Replacements are deterministic for a given pepper. By default, the pepper is
randomly generated each run. You may specify it as `--pepper`. Note that
possession of the pepper makes the data guessable.

Transformation may operate on an existing slice (TODO), or happen during the
dump.

### Configuration

Transforms are specified by:

- `class`, the Python class
- `config`, transform-specific options
- `module`, defaults to `slice_db.transforms`

The name given to the transform is appended to the global pepper.

### Custom transforms

To create custom transforms, implement `slice_db.transform.Transform`, expose
the class on a module, and install the module so that is accessible by
`slicedb`.

### Built-in transforms

The `slice_db.transforms` package has many common transforms.

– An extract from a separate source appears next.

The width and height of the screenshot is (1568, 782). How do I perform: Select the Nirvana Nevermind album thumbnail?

See [transforms.md](doc/transforms.md) for the full list.

## Restore

SliceDB can restore slices into existing databases. In practice, this should
normally be an empty existing database.

### Cycles

Foreign keys may form a cycle only if at least one foreign key in the cycle is
deferrable.

That foreign key will be deferred during restore.

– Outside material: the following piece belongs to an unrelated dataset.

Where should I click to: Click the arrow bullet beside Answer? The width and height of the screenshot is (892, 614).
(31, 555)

A restore may happen in a single transaction or not. Parallelism requires
multiple transactions.

## Not supported

- Multiple databases
- Databases other than PostgreSQL

## Developing

Install: `make install`

Format: `make format`

### Publishing

1. Update slice_db/version.py
2. Commit `git add slice_db/version.py && git commit -m "Version <version>"`
3. Tag `git tag v<version>`
4. Push `git push origin master --tags`
5. Publish to PyPI: `make upload`